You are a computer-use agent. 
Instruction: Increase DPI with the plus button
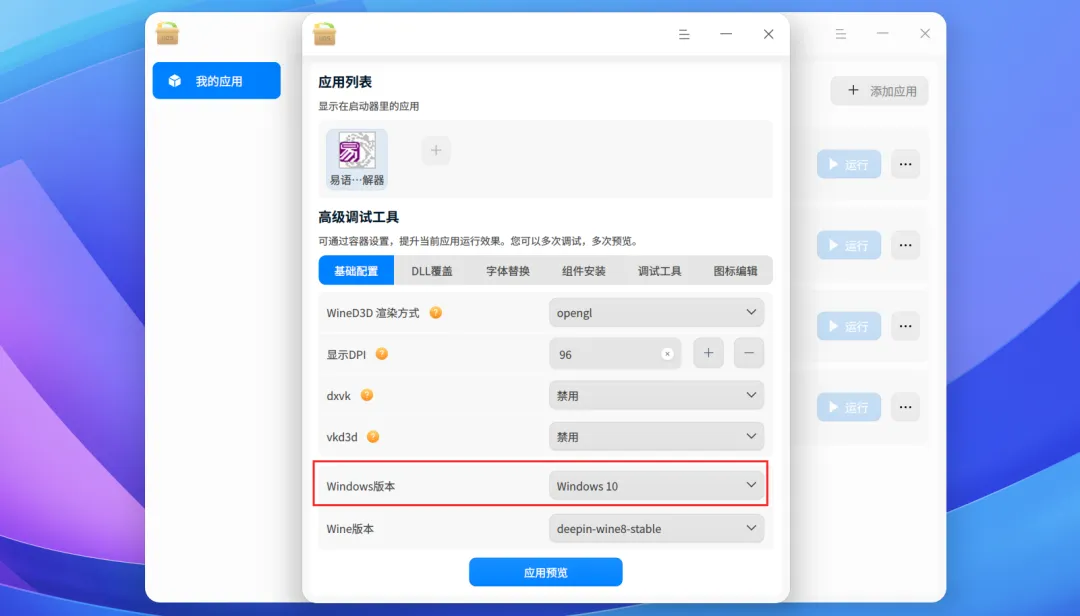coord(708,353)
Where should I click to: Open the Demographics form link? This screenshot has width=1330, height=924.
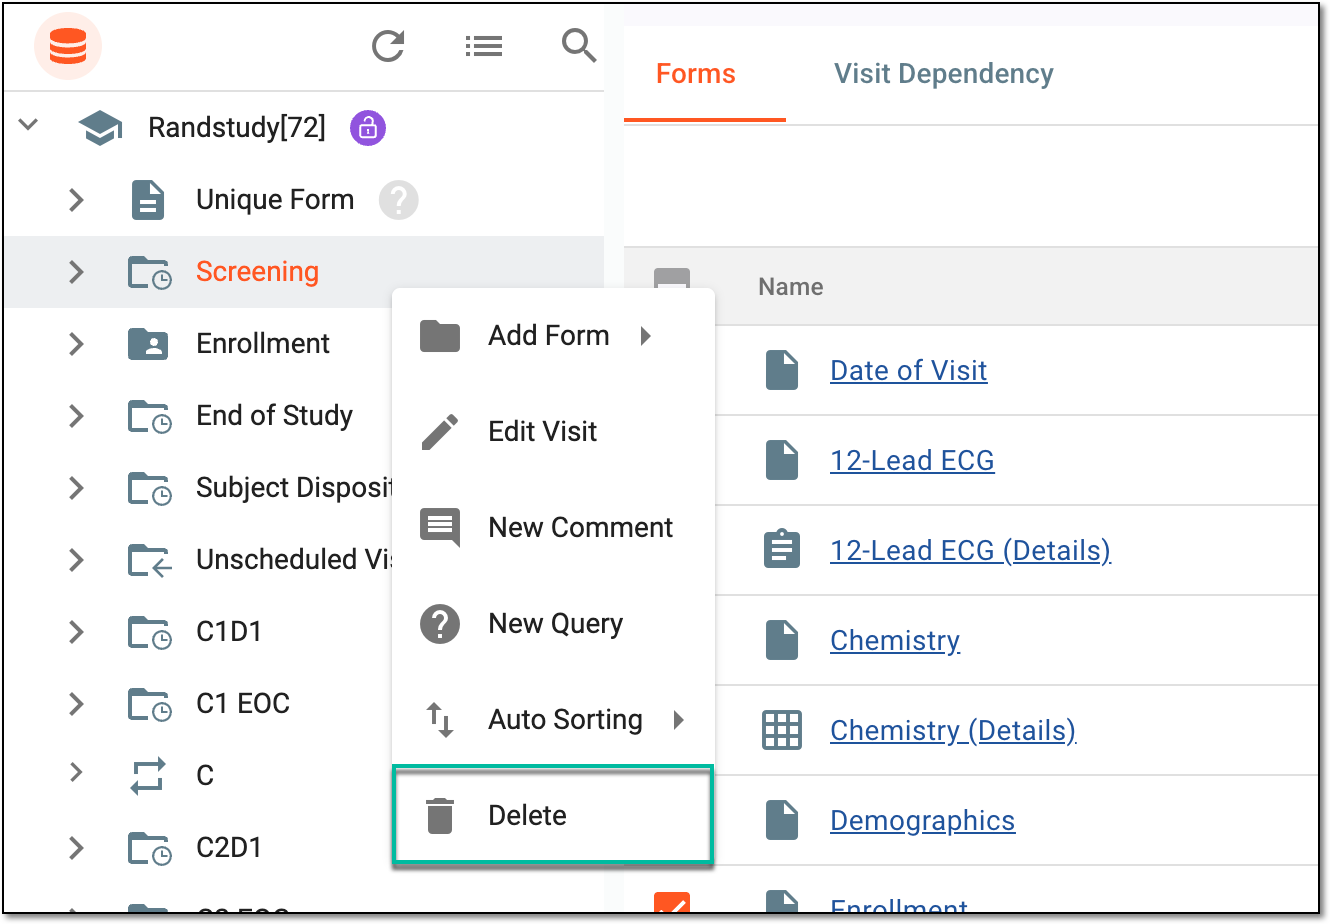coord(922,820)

§ Requirement: Express the part that opens with the line containing "Where should I" and runs through the end of the lines as a two-column CSV with the columns text and answer. Give one row for each text and its answer, put each in a single quoted field with line breaks turned into spaces, and leave the pictures out.

§ Result of the task:
text,answer
"Where should I click to: Open the Demographics form link? This screenshot has width=1330, height=924.","coord(922,820)"